Titulares de Boca que se consagraron en la Superliga.
Titulares de Boca que se consagraron en la Superliga.
ANÁLISIS

Líder de punta a punta pero con sobresaltos

Boca es bicampeón, festeja a lo grande y espera con ansiedad la definición en la Libertadores.

Los números le sonríen, el nivel futbolístico no. Boca se coronó en la Superliga, logró cerrar el ansiado bicampeonato, fue líder de punta a punta pero sufrió más de lo pensado.

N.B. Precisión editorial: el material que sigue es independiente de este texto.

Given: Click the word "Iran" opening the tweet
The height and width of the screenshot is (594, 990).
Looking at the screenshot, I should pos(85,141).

La alegría de la vuelta olímpica es lo más importante por estas horas más allá de los bajones y la depresión futbolística que dominó al campeón sobretodo en la última parte del certamen en las que sobresalieron las consagratorias actuaciones de Cristian Pavón y la buena puntería de Wanchope Abila.
Hay atenuantes a tener en cuenta. Las bajas de Fernando Gago y Darío Benedetto pegaron muy duro en la estructura del Mellizo a la que además le faltó el aporte que se esperaba de Carlos Tevez que no fue el mismo que era antes de irse a China. Ni Nández, ni Reynoso alcanzaron para cubrir el mal de ausencias y la situación se tornó más delicada todavía cuando los de la Ribera arrancaron con la Copa lo que significó una doble competencia demasiado exigente.
En la columna del haber hay que destacar la actitud del equipo en partidos que definió sobre el final sobreponiéndose a situaciones límite por la trascendencia de los puntos en juego. Unión fue una clara demostración: Boca empezó a sentirse campeón a poco más de 10 minutos del final en base a la entrega y el compromiso de un equipo que se merece ser campeón.

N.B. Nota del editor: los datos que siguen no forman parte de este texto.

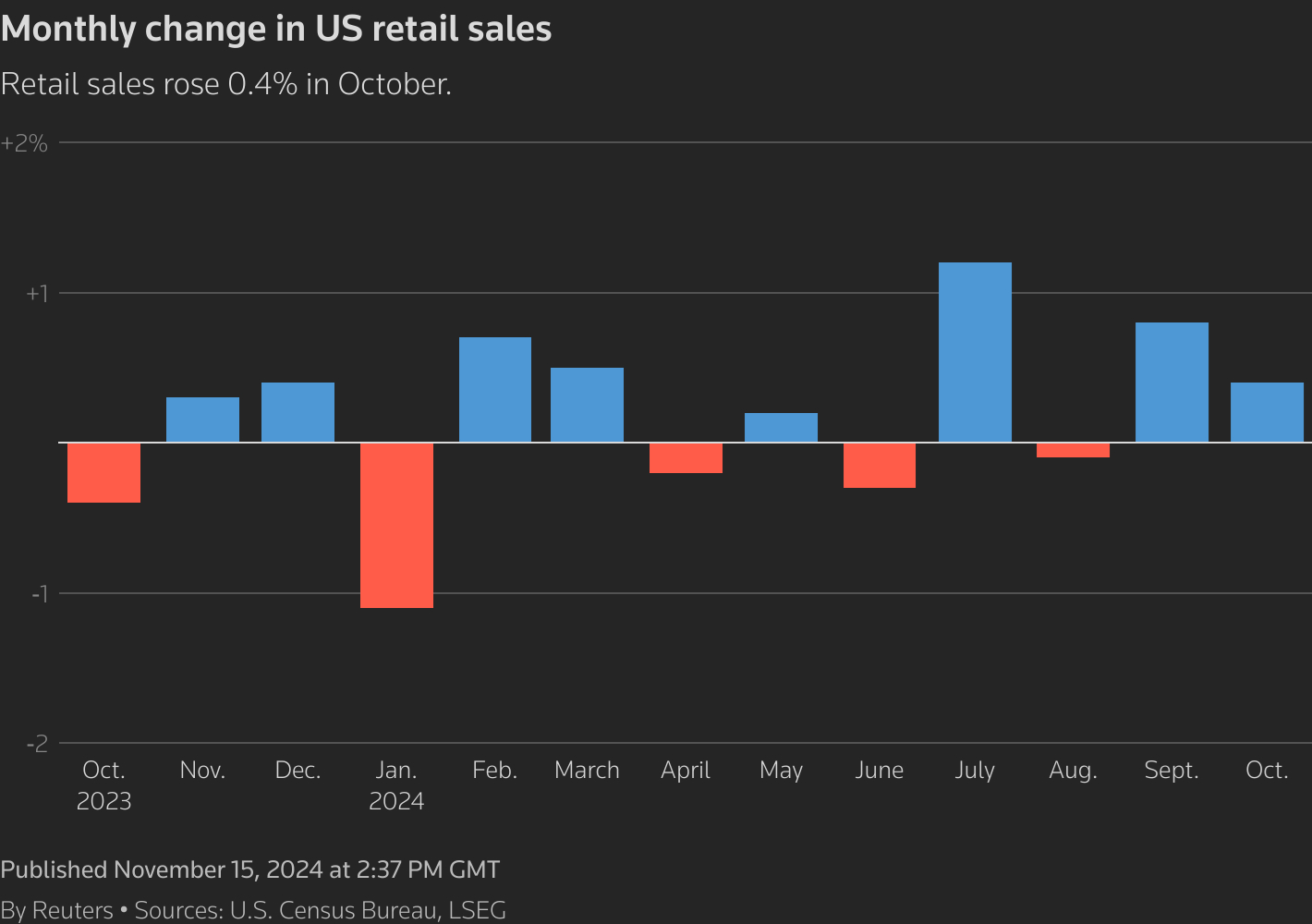Select the September blue bar
The image size is (1312, 924).
tap(1172, 382)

Boca, después de sacar una ventaja notable en las posiciones, terminó presionado y con nervios. Esto no lo privó de estar más de 500 días en la punta del fútbol argentino, una marca nada común.

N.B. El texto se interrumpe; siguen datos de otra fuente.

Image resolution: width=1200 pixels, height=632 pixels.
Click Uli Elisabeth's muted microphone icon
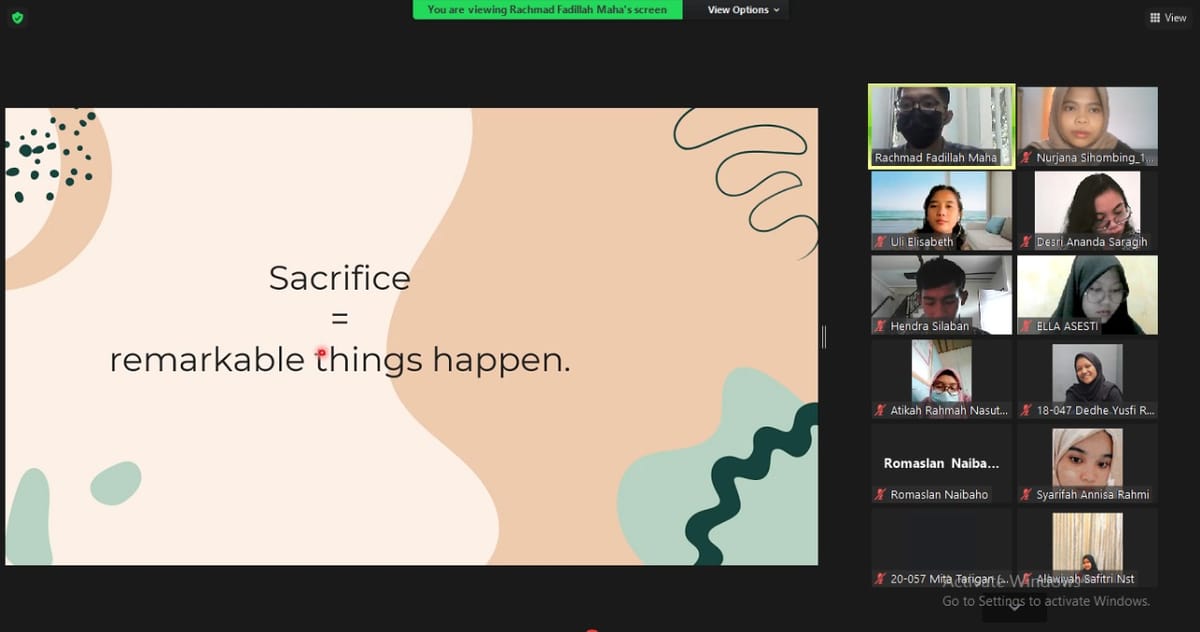click(880, 242)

También la decisión del Mellizo de respaldar a Agustín Rossi que terminó siendo decisivo en la recta final después de haber sido sometido a las críticas más duras que apuntaron, en un momento, a que el único camino que quedaba era reemplazarlo. Pablo Pérez y el platense Lisandro Magallán también le fueron dando la razón al cuerpo técnico con el correr de los partidos por más que el volante fue perdiendo predicamento en la parte final de la competencia.
Un capítulo aparte para la columna vertebral de este nuevo logro xeneize: Cristian Pavón un atacante de rasgos explosivos que volvió locos a los defensores disimulando las dificultades colectivas del campeón en partidos decisivos. Como definidor o generador de jugadas fue vital. Algo así como el “rescatista” de Boca en los momentos más difíciles.
“Pavón, Pavón, Pavón...” La “Doce” terminó por consagrarlo con una ovación que hacía tiempo no se escuchaba en la Bombonera la tarde de la victoria con los “tatengues” al atacante que sumó 70 presencias consecutivas en el ganador de la Superliga.
Boca, después de sacar una ventaja notable en las posiciones, terminó presionado y con nervios. Esto no lo privó de estar más de 500 días en la punta del fútbol argentino, una marca nada común. Del dominio absoluto de la situación pasó a sentir que Godoy Cruz le soplara la nuca en el campeonato y quedara muy expuesto en la Copa Libertadores donde deberá enfrentar en pocos días más una parada decisiva para clasificar a la siguiente ronda.
Le puso garra y corazón como marca la tradición xeneize cuando las dificultades lo asecharon Más allá de los sobresaltos, pulgar para arriba: Boca es bicampeón, festeja a lo grande y espera con ansiedad la definición en la Libertadores.